Das Kind hatte etwas Linderung davon, aber nicht lange, dann tobte und fieberte es noch heftiger.
„Ich werde den Arzt holen,“ sagte Karoline und stieg so schnell sie konnte die Treppe hinunter, ergriff im Hause den Baum und trug denselben hinauf in ihre Wohnung. Fräulein Käthchen stand auch richtig schon wartend in der Küche. „Endlich ist der Baum da!“ rief sie. „Nun ist es bald zehn Uhr!“
„Ach, Fräulein, das ist ein Unglücksbaum,“ erwiderte Karoline und berichtete in aller Eile von dem kranken Kinde. „Es muß ihm etwas Schreckliches begegnet sein, das Kind liegt im furchtbarsten Fieber und schreit immer,›ich will nicht ins Gefängnis!‹ Sie sollen sehen, das Mädchen stirbt. – Ich will nur gleich zu unsrem Arzt laufen, die arme Frau ist ganz allein und kann das Kind nicht verlassen.“
„Schnell, schnell, Karoline – eilen Sie, was Sie können,“ sprach Käthchen, die mit der innigsten Teilnahme zugehört hatte, – „bitten Sie den Arzt in meinem Namen, er möge gleich – ja gleich kommen!“
Karoline eilte hinweg, und Käthchen trat in das Wohnzimmer zurück, wo ihr Vater und Bräutigam – die Mutter hatte sie schon früh verloren – an dem mit Silbergeschirr reichgedeckten Teetisch saßen.
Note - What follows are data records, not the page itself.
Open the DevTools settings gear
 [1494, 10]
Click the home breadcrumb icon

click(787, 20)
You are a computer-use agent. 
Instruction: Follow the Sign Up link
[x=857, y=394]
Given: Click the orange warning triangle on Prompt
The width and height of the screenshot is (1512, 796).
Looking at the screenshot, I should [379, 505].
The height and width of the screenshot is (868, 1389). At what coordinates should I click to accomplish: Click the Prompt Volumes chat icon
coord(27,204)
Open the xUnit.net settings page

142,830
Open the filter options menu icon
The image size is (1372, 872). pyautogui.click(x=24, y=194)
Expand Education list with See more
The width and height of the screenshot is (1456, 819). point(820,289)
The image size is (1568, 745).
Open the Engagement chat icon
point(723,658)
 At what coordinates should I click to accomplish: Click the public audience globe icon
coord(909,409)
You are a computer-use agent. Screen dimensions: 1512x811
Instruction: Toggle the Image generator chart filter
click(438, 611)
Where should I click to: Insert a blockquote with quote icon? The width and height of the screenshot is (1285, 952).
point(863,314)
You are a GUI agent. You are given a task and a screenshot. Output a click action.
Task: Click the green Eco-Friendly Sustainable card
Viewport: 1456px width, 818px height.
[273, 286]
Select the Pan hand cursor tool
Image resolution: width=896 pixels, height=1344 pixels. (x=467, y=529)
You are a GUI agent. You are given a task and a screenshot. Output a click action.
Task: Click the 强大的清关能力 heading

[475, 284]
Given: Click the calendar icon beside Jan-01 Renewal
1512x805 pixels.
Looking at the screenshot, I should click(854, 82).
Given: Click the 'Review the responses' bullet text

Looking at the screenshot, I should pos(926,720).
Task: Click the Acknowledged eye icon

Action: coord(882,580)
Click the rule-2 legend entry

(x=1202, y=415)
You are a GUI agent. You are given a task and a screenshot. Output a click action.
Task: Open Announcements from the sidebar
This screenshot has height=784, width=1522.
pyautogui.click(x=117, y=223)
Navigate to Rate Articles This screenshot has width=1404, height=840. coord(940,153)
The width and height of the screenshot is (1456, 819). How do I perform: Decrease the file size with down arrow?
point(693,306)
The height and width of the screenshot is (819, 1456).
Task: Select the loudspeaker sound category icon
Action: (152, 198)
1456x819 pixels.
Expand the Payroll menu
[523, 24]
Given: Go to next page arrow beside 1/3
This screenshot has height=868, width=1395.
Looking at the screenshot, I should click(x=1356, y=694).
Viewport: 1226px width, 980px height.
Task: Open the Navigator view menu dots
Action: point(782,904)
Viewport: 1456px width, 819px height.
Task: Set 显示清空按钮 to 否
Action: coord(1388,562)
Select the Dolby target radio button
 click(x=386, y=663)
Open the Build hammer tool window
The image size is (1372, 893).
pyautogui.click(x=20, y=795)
Wie herrlich war es in diesem Raum, der tageshell durch eine reiche Gaskrone erleuchtet war. Schwere Vorhänge ließen auch nicht den kleinsten Luftzug hindurch – ein kostbarer Teppich bedeckte den Boden. Sofas, Lederstühle und kleine reizende Sessel, mit rotem Samt überzogen, standen geschmackvoll geordnet umher, Bilder und Vasen schmückten die Wände. Maiblumen, Hyazinthen, Veilchen und Krokus standen zwischen hohen Blattpflanzen in einem vergoldeten Blumentische und verbreiteten den lieblichsten Frühlingsduft.